Combine that data with the booming aging population and the increase in the Hispanic segment of the U.S. population and it spells big opportunity for sales of functional foods/nutraceuticals, Adams said.
The research also showed that 22% of survey respondents linked fiber to the prevention of colon cancer and 10% linked fiber and grains to the prevention of heart disease. But Adams explained that most respondents associated fiber with fruits and vegetables, particularly broccoli, and not with whole grains.
Thus, there is at least an opportunity to tout the fiber content of whole-grain breads and other baked products, she said. The success of functional foods has been charted in the dry grocery aisle for the most part, and in the dairy aisle with cholesterol-lowering margarine.
Indeed, functional foods, which have been defined as "foods that may provide a health benefit beyond basic nutrition" or "a manufactured food for which scientifically valid health claims can be made," showed the strongest growth of any food products from 1998 to 1999, Adams said.
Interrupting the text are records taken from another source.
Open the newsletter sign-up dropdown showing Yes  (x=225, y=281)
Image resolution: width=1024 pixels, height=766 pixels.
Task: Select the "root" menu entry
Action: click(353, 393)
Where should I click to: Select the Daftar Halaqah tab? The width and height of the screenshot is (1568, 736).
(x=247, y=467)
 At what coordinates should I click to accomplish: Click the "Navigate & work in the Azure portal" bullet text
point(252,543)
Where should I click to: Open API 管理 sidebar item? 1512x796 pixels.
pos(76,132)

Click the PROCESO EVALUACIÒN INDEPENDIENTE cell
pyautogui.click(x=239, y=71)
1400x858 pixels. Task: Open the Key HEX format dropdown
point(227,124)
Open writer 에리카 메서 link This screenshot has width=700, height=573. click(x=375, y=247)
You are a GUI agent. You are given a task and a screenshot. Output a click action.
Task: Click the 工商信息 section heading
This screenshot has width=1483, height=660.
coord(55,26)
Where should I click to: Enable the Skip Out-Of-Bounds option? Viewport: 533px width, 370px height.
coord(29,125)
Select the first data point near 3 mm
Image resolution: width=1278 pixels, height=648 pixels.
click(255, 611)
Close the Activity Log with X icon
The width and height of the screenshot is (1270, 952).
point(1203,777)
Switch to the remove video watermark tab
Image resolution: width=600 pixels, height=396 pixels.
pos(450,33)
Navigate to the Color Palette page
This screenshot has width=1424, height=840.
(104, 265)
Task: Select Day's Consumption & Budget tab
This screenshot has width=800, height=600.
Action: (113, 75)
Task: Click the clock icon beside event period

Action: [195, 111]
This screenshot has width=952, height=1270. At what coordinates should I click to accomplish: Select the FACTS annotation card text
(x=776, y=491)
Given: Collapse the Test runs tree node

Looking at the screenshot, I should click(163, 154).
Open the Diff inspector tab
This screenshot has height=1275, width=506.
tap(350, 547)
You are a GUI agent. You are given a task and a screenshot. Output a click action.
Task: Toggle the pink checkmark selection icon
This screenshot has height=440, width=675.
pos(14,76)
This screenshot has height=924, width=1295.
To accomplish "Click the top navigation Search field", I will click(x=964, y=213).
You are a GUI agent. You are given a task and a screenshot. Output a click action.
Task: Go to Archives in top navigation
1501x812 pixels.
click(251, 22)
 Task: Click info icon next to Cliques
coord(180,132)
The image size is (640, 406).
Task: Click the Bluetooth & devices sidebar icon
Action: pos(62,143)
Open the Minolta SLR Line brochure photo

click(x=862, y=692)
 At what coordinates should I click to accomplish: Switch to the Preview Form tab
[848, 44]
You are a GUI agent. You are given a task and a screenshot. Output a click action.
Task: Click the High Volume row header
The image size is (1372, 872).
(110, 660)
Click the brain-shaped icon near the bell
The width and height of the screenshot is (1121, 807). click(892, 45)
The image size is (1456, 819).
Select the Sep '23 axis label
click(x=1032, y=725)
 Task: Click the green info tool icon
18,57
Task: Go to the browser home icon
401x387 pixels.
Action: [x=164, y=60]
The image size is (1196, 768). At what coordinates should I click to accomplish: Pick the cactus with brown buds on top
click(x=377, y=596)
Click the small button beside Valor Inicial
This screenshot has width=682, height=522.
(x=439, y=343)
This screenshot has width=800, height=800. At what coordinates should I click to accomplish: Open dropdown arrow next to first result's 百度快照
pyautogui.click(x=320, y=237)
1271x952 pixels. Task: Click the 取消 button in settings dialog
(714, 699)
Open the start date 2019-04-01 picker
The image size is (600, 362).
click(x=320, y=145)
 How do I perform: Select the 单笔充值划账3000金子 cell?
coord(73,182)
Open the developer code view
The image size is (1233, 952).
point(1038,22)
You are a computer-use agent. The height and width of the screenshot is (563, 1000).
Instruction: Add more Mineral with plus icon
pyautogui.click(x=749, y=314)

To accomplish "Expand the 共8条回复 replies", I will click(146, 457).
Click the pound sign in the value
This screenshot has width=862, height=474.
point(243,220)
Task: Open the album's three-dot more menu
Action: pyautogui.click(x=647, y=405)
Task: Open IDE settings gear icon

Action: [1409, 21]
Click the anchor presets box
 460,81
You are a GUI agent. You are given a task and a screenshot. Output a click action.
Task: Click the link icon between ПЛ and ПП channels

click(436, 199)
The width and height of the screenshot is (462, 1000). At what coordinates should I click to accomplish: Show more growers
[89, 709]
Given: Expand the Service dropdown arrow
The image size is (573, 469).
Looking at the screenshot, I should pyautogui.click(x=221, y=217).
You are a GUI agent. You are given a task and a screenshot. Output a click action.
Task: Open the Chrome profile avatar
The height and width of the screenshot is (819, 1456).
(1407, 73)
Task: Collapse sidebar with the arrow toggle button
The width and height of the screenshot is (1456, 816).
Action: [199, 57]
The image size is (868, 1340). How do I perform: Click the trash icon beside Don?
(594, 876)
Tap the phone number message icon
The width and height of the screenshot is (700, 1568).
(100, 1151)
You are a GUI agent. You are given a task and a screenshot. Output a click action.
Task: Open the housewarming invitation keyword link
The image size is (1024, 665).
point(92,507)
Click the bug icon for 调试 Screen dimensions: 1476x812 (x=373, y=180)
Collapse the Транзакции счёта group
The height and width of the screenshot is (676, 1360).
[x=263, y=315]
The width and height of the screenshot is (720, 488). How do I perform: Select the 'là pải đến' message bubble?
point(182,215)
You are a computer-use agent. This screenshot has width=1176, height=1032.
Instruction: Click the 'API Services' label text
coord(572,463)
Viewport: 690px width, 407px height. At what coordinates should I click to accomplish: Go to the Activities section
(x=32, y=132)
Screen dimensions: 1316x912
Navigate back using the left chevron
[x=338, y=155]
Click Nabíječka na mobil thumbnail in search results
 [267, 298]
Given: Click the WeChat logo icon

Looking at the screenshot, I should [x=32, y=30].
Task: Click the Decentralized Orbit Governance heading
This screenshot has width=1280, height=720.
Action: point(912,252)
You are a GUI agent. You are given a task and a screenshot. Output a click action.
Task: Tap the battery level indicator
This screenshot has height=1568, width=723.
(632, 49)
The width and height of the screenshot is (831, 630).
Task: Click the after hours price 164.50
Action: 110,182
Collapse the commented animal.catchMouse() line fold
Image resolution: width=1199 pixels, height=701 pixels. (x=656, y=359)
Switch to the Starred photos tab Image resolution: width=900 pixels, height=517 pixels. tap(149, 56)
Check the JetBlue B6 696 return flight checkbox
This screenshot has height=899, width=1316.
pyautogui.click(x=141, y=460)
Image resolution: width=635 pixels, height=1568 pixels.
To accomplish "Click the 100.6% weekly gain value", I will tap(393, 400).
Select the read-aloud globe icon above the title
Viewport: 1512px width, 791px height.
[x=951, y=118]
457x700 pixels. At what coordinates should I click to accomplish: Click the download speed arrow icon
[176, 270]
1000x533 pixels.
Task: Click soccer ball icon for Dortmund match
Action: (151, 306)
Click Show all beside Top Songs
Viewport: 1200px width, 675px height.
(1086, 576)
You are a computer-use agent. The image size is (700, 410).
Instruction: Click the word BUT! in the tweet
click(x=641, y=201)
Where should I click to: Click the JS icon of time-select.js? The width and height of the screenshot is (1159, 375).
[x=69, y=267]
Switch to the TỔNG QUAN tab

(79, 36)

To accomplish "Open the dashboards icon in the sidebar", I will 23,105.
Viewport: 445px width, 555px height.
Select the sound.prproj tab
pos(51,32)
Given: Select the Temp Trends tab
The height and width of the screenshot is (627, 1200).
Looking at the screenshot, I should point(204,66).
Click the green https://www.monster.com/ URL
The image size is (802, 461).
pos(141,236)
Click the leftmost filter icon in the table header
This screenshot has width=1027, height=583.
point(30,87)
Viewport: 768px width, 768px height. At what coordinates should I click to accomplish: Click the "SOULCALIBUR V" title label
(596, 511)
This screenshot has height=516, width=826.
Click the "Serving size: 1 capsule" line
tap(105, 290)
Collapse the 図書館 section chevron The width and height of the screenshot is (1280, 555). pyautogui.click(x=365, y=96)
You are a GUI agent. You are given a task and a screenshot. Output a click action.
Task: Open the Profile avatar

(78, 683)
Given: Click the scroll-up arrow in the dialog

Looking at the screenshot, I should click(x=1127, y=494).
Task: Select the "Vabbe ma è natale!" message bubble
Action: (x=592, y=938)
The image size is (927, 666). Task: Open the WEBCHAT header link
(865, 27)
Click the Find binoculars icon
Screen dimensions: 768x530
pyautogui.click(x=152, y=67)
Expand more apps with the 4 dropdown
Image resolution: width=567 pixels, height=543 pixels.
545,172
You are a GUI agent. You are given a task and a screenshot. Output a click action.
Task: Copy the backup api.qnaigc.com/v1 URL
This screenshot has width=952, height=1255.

Last year, the category had a sales jump of 13% over the previous year, compared with traditional grocery sales, which inched up by 1% to 2% during the same period, she pointed out.
"That's the good news, but the bad news is that wheat-flour use has dropped for the past two years. Most Americans are eating only 6.7 servings of grain products a day when the recommended number is 11. And, among children, less than 50% eat the correct number of grain servings a day," Adams said.
Additional research that Adams cited has shown that the top health concern among Americans is cancer. And 31% of consumers surveyed in the study said they would "definitely" and 72% said they would "probably" buy foods that help reduce the risk of cancer.
In another survey, 51% of marketing executives predicted that cancer-prevention benefits would soon be the biggest food-label claim, Adams said.